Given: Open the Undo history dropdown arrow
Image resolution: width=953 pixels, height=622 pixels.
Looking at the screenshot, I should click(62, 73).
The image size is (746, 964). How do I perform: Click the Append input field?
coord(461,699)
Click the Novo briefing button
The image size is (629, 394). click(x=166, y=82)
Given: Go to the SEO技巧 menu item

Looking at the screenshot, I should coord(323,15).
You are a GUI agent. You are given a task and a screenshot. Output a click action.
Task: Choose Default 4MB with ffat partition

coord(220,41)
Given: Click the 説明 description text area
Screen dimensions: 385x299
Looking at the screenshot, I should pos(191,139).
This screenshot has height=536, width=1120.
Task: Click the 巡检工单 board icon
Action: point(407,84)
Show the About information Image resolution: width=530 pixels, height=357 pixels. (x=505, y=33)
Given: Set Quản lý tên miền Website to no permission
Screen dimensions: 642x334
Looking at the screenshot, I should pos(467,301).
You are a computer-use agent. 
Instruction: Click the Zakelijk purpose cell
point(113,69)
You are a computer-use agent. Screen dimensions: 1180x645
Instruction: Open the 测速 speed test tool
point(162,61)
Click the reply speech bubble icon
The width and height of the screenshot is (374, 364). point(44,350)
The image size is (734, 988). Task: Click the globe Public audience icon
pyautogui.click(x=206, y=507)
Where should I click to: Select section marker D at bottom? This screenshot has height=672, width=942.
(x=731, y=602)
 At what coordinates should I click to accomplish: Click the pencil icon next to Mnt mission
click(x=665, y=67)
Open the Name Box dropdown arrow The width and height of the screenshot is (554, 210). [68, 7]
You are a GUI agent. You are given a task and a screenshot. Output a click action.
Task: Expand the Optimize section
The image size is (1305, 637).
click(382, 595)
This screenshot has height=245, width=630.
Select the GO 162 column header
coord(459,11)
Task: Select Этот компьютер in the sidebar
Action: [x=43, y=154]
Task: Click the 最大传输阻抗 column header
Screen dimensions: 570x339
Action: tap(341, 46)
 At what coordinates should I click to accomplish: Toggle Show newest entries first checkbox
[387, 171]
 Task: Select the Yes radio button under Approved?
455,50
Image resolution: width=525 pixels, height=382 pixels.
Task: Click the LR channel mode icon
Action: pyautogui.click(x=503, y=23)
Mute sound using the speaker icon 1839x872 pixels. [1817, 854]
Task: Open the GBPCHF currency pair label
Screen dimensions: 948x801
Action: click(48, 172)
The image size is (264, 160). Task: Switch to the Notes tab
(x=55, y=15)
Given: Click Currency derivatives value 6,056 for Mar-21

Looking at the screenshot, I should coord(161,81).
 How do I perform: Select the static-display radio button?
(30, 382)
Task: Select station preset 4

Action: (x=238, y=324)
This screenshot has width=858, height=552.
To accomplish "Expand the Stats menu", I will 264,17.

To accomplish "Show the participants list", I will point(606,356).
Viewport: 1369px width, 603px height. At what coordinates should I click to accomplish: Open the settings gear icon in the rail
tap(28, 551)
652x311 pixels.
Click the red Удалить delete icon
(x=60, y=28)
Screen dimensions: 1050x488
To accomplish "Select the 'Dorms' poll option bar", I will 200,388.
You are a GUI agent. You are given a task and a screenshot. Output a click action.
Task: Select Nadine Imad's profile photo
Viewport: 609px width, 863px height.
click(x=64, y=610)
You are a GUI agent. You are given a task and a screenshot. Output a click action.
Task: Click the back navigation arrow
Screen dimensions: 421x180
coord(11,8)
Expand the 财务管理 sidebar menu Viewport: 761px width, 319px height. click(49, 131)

Description of the task
In the lines above, spot each one that contains the word "will" and copy it.

Reply to the exercise
To accomplish "Expand the Stats menu", I will 264,17.
To accomplish "Show the participants list", I will point(606,356).
To accomplish "Select the 'Dorms' poll option bar", I will 200,388.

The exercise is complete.